Lately I have been reading about some well known companies who make amps and preamps based on switch mode (digital) power supply. Nagra, David Berning, Linn, Crayon Audio comes to mind. I have heard a couple of their products but I always seem to hear some kind of switching noise which comes through as "digital" sounding. The organic quality is somewhat robbed and replaced with some hash. I wonder if there are any designs using SMPS that can actually sound natural and organic ?

To me it seems mostly a matter of convenience to use SMPS but I would love to discuss.
pani
Ralph,  
I am familiar with the very high sound quality of your products, are you suggesting that they'd sound even better if you could use SMPS rather than LPS?
Charles,
I think its very possible. SMPSs have the advantage of better regulation over traditional supplies.
Of course. SMPS actually has a lot of advantage, SMPS is basically a power regenerator. Go listen to the JBL LSR305/8, it’s an all digital design. SMPS, class D, digital crossover, DSP. It’s the greatest bargain in audio right now. The 3 series 5x305+310s simply destroys $1000 to $10,000+ audiophile setups.

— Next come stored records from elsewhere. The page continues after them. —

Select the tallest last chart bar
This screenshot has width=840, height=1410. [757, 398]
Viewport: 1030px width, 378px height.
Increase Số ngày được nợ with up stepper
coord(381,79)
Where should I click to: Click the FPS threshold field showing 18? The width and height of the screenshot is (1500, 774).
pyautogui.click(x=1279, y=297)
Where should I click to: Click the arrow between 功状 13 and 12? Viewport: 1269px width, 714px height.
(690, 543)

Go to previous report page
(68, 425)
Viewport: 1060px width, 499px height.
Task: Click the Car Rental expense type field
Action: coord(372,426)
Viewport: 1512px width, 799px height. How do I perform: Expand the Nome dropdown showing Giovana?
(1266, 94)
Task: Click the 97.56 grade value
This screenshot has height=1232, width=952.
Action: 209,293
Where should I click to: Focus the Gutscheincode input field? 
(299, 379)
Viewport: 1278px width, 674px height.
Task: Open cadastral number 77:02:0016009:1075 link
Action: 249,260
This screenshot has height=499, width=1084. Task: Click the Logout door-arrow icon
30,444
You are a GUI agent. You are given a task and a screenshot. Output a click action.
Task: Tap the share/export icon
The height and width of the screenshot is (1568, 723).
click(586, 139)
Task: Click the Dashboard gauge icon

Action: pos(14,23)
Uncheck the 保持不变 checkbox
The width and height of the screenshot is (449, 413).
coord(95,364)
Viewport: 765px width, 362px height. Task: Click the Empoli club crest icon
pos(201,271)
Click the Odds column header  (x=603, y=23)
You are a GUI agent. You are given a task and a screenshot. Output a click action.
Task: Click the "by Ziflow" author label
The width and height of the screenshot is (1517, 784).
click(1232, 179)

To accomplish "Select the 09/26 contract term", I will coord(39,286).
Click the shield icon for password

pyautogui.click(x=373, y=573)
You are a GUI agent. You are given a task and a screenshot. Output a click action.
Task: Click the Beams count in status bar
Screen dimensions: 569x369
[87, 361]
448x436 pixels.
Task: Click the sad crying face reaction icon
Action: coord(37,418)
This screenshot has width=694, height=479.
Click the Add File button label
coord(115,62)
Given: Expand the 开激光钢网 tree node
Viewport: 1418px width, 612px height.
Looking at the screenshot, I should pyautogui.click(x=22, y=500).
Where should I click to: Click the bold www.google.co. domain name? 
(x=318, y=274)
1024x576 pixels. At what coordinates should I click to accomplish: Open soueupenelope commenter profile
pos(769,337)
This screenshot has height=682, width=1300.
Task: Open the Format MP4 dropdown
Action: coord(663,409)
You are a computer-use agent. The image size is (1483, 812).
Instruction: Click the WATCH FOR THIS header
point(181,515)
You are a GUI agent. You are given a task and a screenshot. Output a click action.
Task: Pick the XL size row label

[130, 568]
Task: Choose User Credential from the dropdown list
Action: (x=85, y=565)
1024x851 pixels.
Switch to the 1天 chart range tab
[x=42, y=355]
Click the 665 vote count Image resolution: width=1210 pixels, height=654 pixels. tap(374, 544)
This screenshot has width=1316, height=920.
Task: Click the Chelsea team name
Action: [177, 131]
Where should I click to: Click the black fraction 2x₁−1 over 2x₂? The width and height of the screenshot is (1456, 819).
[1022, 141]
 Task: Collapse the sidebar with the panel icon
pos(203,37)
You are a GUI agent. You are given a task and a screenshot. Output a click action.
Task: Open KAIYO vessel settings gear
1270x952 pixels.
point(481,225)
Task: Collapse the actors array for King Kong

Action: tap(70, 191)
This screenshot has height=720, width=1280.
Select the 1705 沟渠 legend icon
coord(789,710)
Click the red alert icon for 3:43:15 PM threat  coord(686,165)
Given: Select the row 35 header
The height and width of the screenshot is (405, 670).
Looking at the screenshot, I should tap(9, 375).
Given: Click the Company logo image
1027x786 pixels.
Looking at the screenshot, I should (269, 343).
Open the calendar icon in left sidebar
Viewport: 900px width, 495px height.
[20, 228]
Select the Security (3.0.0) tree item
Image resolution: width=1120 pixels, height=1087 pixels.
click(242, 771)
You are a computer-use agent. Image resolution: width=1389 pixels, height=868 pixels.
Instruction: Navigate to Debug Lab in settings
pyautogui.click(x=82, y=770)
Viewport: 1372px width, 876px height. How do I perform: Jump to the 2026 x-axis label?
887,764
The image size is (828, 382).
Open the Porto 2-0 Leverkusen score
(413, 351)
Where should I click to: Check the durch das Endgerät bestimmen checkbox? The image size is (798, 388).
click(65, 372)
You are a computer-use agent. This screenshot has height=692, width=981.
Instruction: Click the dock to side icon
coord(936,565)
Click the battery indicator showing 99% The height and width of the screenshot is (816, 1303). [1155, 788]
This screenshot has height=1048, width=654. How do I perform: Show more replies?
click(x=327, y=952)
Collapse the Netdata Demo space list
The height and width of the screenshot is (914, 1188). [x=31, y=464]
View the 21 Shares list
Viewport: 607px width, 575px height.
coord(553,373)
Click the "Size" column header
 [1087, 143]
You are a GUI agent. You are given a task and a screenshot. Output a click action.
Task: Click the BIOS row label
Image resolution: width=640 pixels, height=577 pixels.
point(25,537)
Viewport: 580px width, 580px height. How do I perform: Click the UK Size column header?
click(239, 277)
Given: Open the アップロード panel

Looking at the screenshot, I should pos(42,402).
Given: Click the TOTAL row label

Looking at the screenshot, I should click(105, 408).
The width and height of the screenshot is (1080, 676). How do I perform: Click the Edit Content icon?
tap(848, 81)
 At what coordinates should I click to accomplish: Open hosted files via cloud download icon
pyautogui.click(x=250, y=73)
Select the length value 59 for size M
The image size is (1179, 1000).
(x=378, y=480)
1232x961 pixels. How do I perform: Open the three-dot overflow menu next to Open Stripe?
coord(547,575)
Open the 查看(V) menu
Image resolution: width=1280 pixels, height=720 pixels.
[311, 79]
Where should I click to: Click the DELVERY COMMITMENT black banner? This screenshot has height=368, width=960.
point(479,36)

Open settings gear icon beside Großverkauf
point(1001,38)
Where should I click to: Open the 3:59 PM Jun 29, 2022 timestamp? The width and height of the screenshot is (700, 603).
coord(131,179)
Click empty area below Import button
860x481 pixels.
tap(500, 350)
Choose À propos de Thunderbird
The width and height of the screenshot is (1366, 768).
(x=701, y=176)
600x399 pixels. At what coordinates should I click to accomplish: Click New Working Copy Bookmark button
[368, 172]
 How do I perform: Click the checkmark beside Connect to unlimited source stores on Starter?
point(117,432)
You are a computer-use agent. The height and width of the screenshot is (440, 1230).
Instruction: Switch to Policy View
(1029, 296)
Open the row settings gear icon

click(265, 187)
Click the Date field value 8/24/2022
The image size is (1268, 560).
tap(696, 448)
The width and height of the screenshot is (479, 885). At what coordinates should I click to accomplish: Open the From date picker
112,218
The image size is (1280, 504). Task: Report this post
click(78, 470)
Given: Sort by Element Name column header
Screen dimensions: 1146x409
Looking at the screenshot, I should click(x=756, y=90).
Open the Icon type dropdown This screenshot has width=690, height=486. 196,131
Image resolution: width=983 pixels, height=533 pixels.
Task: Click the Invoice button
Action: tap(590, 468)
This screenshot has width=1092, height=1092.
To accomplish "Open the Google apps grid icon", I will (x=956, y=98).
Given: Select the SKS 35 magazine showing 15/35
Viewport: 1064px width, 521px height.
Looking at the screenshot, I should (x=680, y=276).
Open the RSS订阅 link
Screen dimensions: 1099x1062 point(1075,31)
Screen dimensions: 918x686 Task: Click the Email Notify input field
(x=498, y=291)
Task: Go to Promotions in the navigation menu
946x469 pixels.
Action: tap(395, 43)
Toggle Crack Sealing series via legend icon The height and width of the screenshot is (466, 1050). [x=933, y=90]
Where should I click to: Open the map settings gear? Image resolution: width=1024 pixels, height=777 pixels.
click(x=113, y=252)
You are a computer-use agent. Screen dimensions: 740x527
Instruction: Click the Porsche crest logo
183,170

There are also bad SMPS designs too, eg: Benchmark.
SMPS is basically a power regenerator.

I'm sorry this is not a correct statement.

You take in the AC & convert it to a high(ish) ripple DC & then feed that into a SMPS & you get a tightly regulated DC power supply.

For a linear power supply you do exactly the same - You take in the AC & convert it to a high(ish) ripple DC & then feed that into a LPS & you get a tightly regulated DC power supply.

So, if SMPS is a power regenerator then so is the LPS.

A SMPS is a DC-DC converter (& so is the LPS).

When you speak of a power regenerator then you take in the AC from the wall outlet, convert it to DC & convert it back to AC (say, like the PS Audio P300/P600/P1200  power regenerators).